O pior inimigo do Sr. Jacinto deixara de ser as alturas e passara a ser os pombos. Surgiam agressivamente, como os aceleras que competem nas estradas, voando poucos metros à sua frente e obrigando-o a desviar-se para puder avançar. Todos os outros seres voadores comportavam-se civilizadamente: pardais, andorinhas, melros: até os patos e os gansos, seres de maior porte, mantinham-se ordenados e abriam espaço para o contabilista passar calmamente. Mas os pombos não. Tinham uma tendência natural para o caos. O Sr. Jacinto experimentou outra rota, longe dos “ratos com asas”. Horríveis. (Não se pode deixar de referir que o contabilista tinha imenso respeito pelos heróis de guerra, portanto abria uma excepção para os pombos-correio que receberam as suas condecorações pelos serviços prestados na Segunda Guerra Mundial).
Aquele voo estava a ser tão reconfortante que o Sr. Jacinto não ouviu o telemóvel tocar, nem os berros do patrão do outro lado da linha, a tentar lembrar-lhe que tinha ultrapassado o tempo normal de voo e que deveria regressar imediatamente à sua secretária. A brisa quente que agora soprava aumentava o sentimento de bem-estar e tornou-se mais fácil abstrair-se do que quer que fosse.
A viagem estava a ser excepcional. Provavelmente, a melhor que fizera até àquele dia.
Sobrevoou os limites da cidade e decidiu ir mais além. Passou pela zona industrial e depois pelos grandes armazéns; subiu mais uns metros para ter uma visão mais abrangente do cenário, cada vez menos citadino; finalmente viu a linha da costa, banhada pelo oceano e aproximou-se da água para ver o seu reflexo, que se manteve quieto somente enquanto a vaga de ondas não passava. Quando voava mais à direita, via a sua sombra esguia a sobrevoar o imenso areal.
E então reflectia.
O seu voo era uma espécie de talento, como há os que jogam à bola, ou os que percebem muito de matemática, ou os que tratam dos doentes. Se ele tivesse acreditado mais nessa habilidade, se se tivesse esforçado quando era mais novo, se tivesse discutido com outros o que fazer enquanto estava no ar, talvez o presente fosse como aquele mar, vasto e misterioso, transparente e infinita fonte de inspiração. Mas na Terra dos Ses, os sonhos metamorfoseavam-se lentamente em paisagens de melancolia. E veio mais um "se": e se daqui a um tempo, um mês, um ano, voltasse a puder voar deste modo privilegiado e observasse outra vez a cidade, o parque, a zona industrial, os armazéns e finalmente a praia e não houvesse memórias novas para recordar, apenas o envelhecer?

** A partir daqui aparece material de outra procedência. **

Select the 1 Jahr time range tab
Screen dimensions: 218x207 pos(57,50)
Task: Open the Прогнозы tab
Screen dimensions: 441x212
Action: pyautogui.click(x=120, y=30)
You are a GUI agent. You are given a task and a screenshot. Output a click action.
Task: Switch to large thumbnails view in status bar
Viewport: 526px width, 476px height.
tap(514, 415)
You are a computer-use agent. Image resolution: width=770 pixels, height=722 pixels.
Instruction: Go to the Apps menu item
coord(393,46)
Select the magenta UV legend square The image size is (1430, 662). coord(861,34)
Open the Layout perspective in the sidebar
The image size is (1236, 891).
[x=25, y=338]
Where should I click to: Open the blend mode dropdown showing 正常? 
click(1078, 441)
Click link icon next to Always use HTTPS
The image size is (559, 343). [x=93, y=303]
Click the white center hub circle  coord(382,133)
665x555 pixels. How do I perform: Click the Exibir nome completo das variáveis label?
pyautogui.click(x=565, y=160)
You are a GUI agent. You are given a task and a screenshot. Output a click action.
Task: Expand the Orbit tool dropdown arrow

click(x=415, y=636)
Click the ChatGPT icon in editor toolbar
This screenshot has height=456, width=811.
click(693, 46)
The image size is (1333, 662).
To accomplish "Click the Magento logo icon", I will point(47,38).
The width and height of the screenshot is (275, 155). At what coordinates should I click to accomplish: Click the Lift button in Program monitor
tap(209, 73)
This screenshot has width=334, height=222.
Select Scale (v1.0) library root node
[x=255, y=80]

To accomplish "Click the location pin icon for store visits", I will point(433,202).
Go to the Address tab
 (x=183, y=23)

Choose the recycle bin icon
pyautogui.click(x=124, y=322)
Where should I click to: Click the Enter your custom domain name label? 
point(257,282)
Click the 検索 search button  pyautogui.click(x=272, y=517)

Uma pessoa por vezes decide, mas não faz e se não faz é porque não decidiu como deve ser. O Sr. Jacinto decidiu pela enésima vez e talvez por o voo ser maior que os outros ou porque havia maior determinação - fosse qual fosse a razão - aquela decisão converteu-se numa acção, verdadeira energia cinética: o Sr. Jacinto era a massa, movendo-se rapidamente (e literalmente) pelos ares e tudo isto dividia-se ao meio, que era assim que a coisa funcionava, segundo os físicos experientes.
Regressou sorrindo muito, entrando triunfantemente pela ampla janela e os seus colegas, ao verem expressão tão rara, olvidaram os pedidos feitos; o seu patrão estava furioso, face avermelhada e dentes comprimidos, segurando uma explosão iminente. E o Sr. Jacinto ria e dançava e pegava no seu patrão e agora dançavam os dois e a vermelhidão ia.
"Quem quer ser o primeiro a voar?"
E esta pequena frase resumia a mudança, a passagem de decisão a acção, um gesto simples para o contabilista que percebera finalmente que por mais pequena que fosse a parte de si que desse aos outros, ampliaria os seus efeitos pela empatia e cresceria, ao estar depositada nas mãos dos receptores. Passava a sua alegria para outros, contagiava como um vírus benigno - se tal é clinicamente aceitável: este, por sua vez, desenvolvia-se no outro, pois o sonho de alguns faz sonhar os restantes.
Nas viagens que fazia, levava uma pessoa de cada vez, espantando-se a si mesmo por conseguir levar indivíduos mais pesados sem se cansar, uns pedindo para se sentarem sobre as costas, outros presos apenas por uma corda, levando uma prancha que usavam para surfar pelas nuvens, como num desporto radical que ainda não tinha sido inventado.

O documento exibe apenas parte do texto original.